##### SELECTED EXTRACT
Our paths are a never ending maze: sometimes they cross violently, for short amounts of time, while other times they go together, harmoniously, in the same direction, for years. We get to know and walk along with persons that are just sparks in our lives, lightning our path for just the blink of an eye, or sometimes we have the luck to enjoy constant, long lasting, warming flames with friends and partners.
But even when we get to share our paths with someone, it doesn’t necessarily mean we “vibe” the same way.
Lately, I’ve been thinking a lot about this. When are we sharing our lives with people who can’t actually be on the same step with us? And what happens then?
There are two major classes of “out of vibe, but together” situations. One is happening when and if you have children, and the other happens when you “grow apart, but still walk together”.
The first situation is easier, and, to be honest, is a blessing. You share your path with that tiny little person for a while, but you’re already committed to support and educate. For as long as this is necessary, or for as long as the other part still receives this support and guidance. So, this one was easy.
The other one, though, is a bit more complex, and quite saddening, in the beginning. It’s when people with whom you had a genuine interaction go wild. They change their beliefs, their approaches, their perspectives in such a dramatic way, that you can barely recognize them. Sometimes it happens slowly, and tendencies that were just small symptoms in the beginning tend to activate and became chronic imbalances. And sometimes it happens suddenly, after some deep, shocking event (like a global pandemic, for instance).
The thing that saddens me the most is that, following this change, the channel to that person is becoming clogged. It’s like a pipe which is still there, but it doesn’t let the fluid flow freely. It’s still the same person, and you may still share the same path, yet their thoughts and their actions are of someone else’s.
Sometimes they change in a “good” direction, meaning that even if you’re not sharing the same vibe, they’re still stable, self-supporting and somehow thriving.
##########
##### DATASET ENTRIES
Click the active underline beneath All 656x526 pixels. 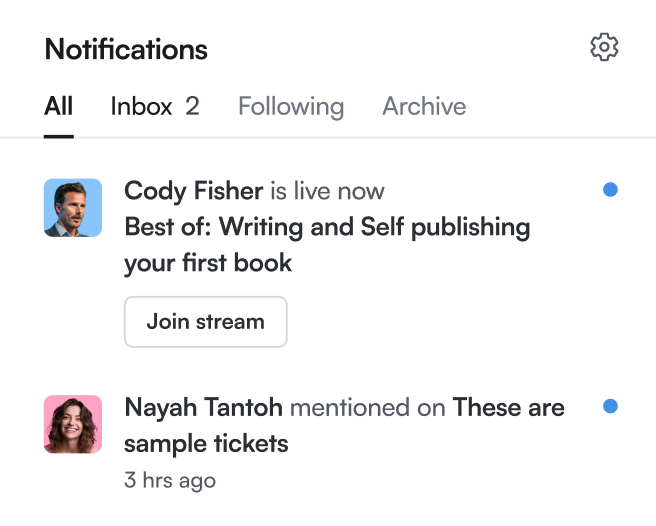point(59,136)
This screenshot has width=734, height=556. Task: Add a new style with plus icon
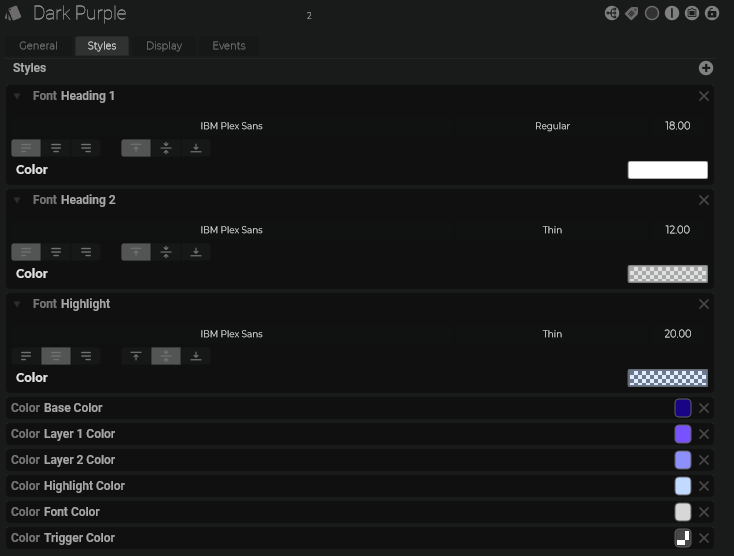pos(706,68)
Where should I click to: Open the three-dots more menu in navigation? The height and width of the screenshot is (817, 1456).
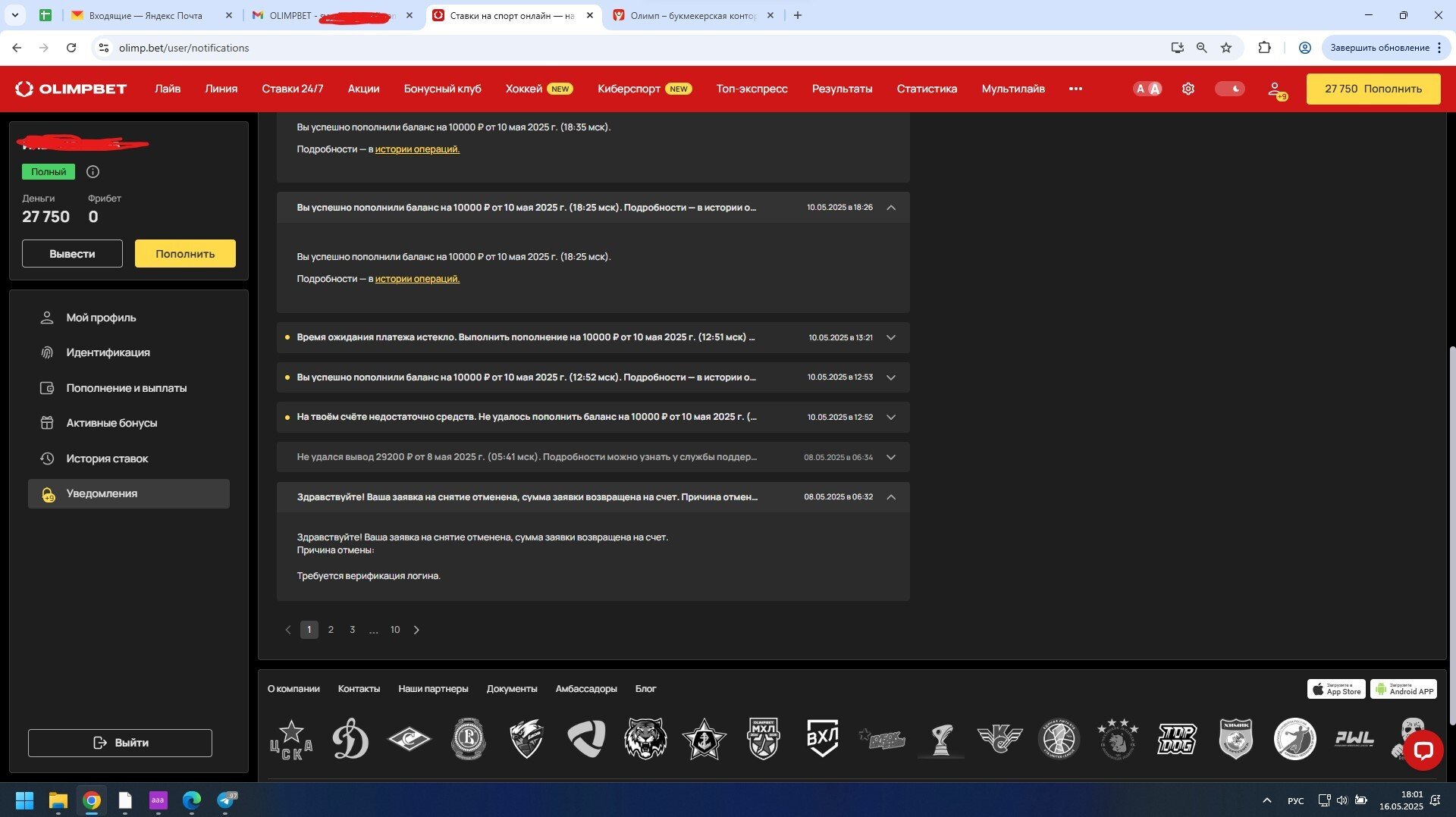coord(1075,89)
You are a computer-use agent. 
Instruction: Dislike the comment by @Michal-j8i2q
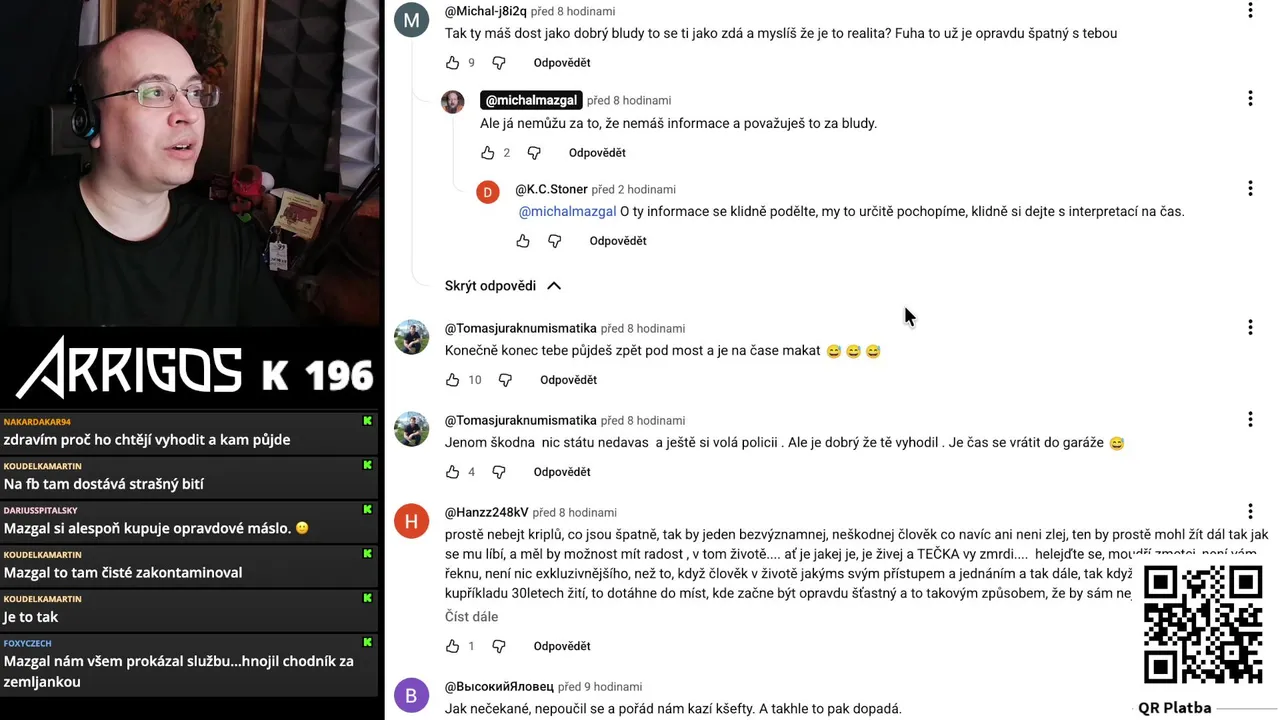point(499,63)
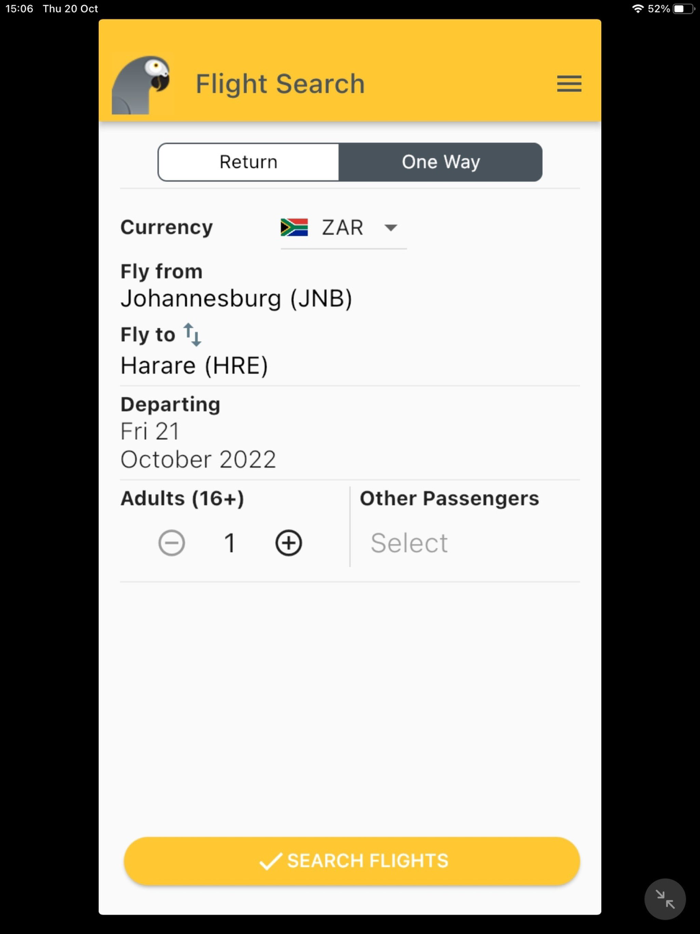Viewport: 700px width, 934px height.
Task: Expand the currency chevron arrow
Action: [390, 227]
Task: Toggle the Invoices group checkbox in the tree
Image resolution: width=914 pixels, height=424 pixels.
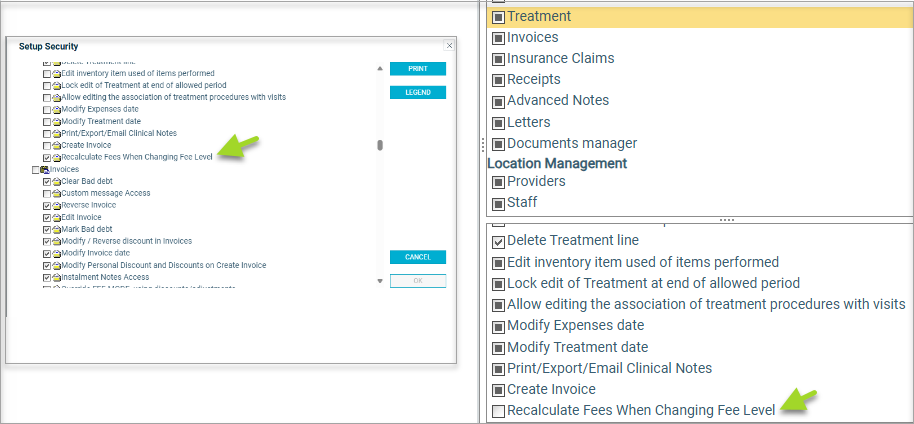Action: click(x=36, y=170)
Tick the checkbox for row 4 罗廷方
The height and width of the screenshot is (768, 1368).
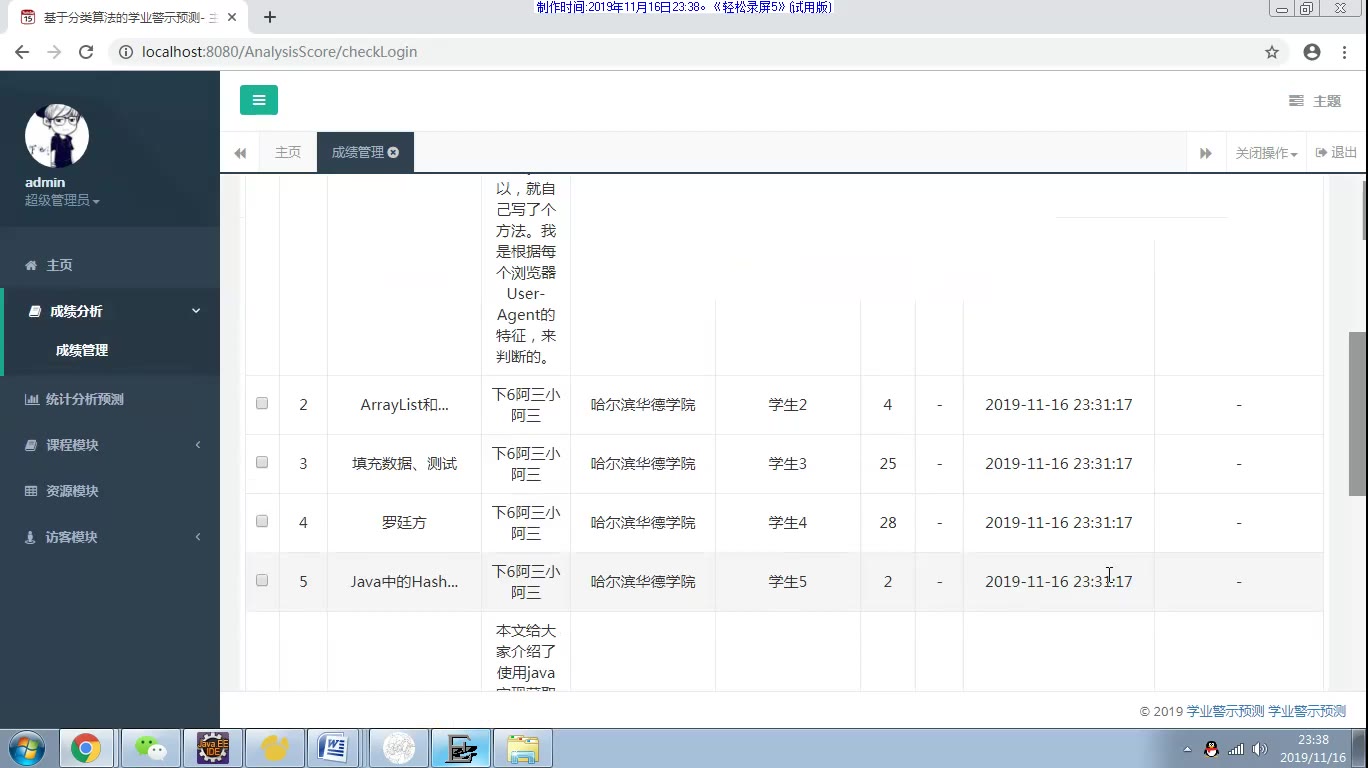pos(262,521)
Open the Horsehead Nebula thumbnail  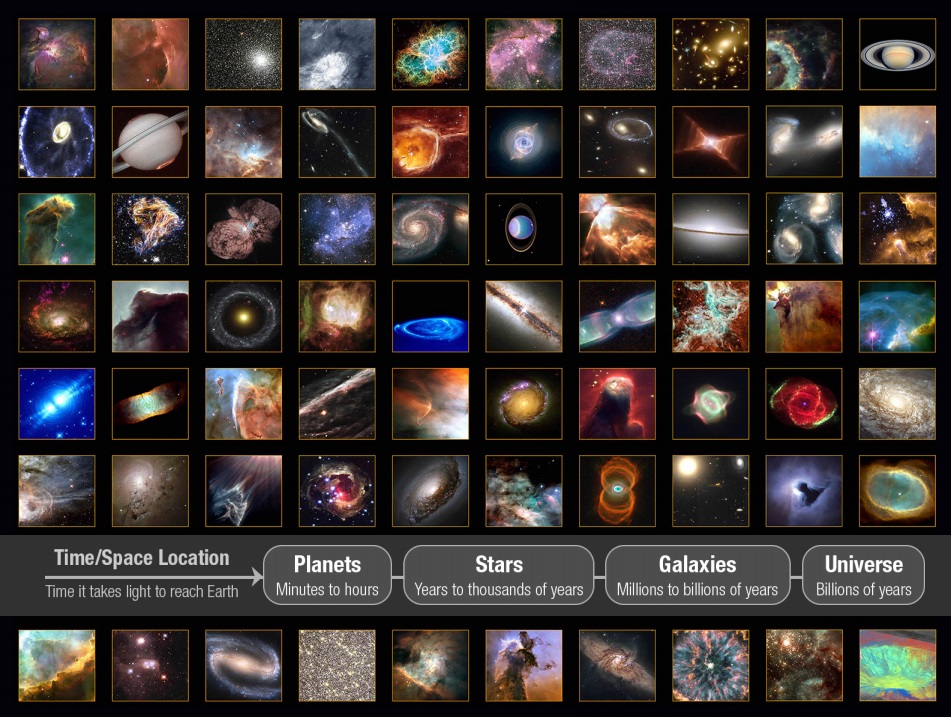[x=150, y=316]
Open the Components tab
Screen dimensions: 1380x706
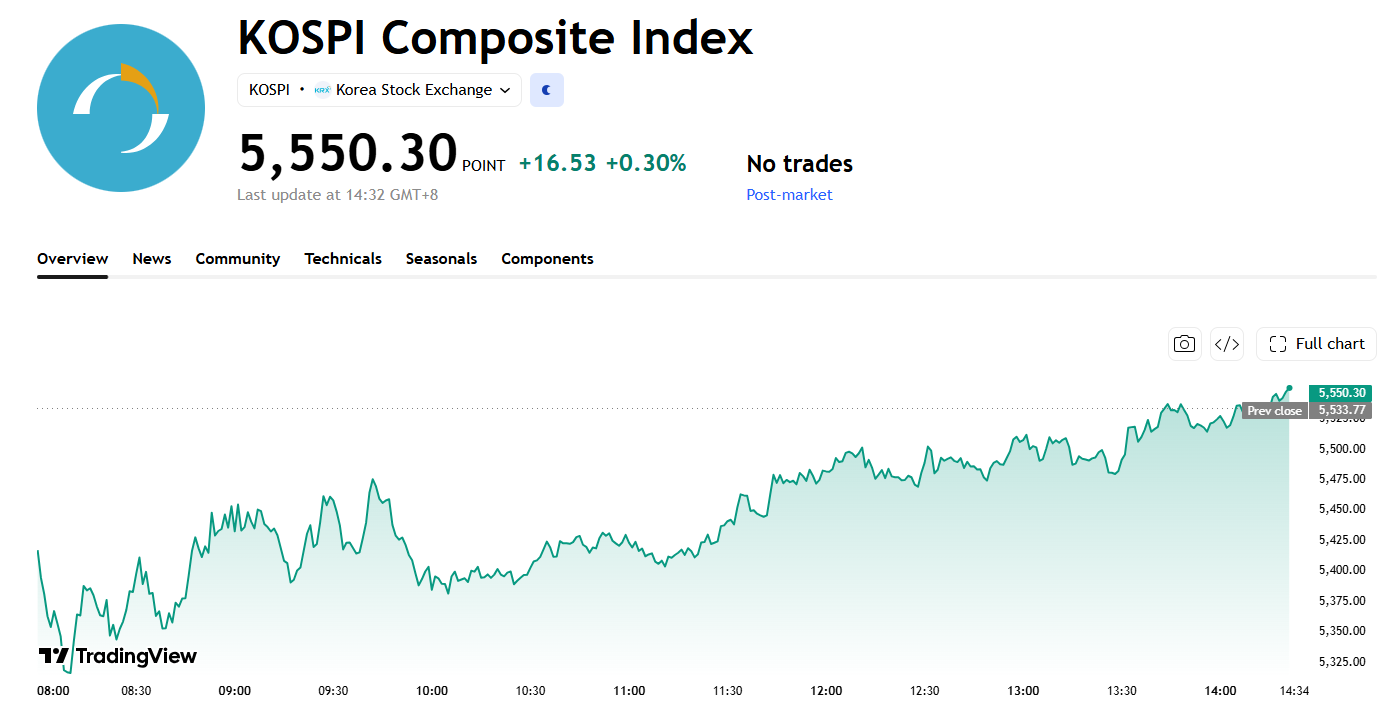coord(547,259)
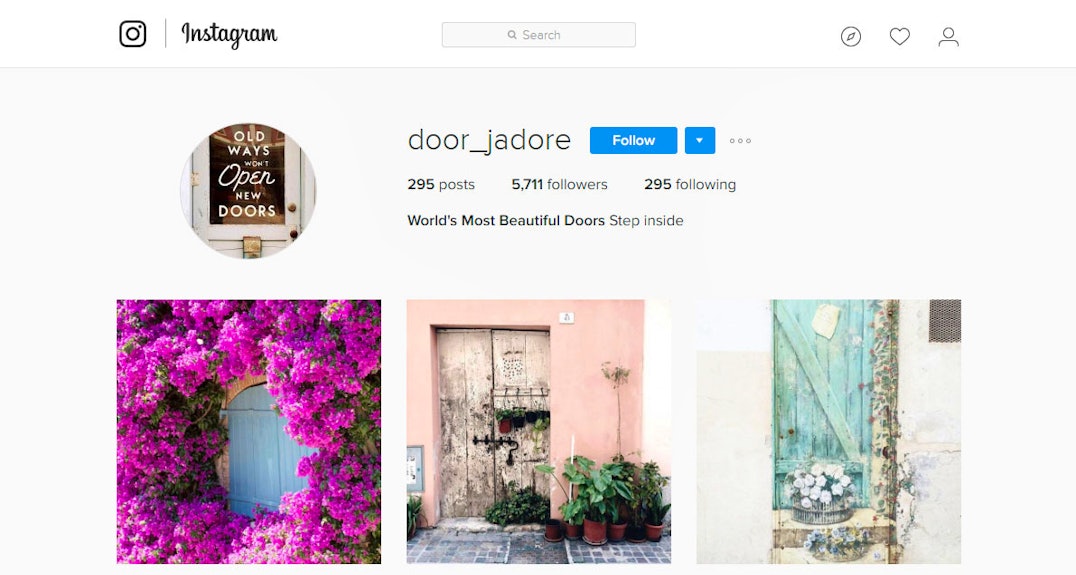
##########
• WHAT YOU ARE ASKED TO DO
Reproduce the passage on shared paths word for word, starting at "Lately, I’ve been" and ending at "what happens then?". The listing comes from a different source than the passage on shared paths.

• SOLVED EXERCISE
Lately, I’ve been thinking a lot about this. When are we sharing our lives with people who can’t actually be on the same step with us? And what happens then?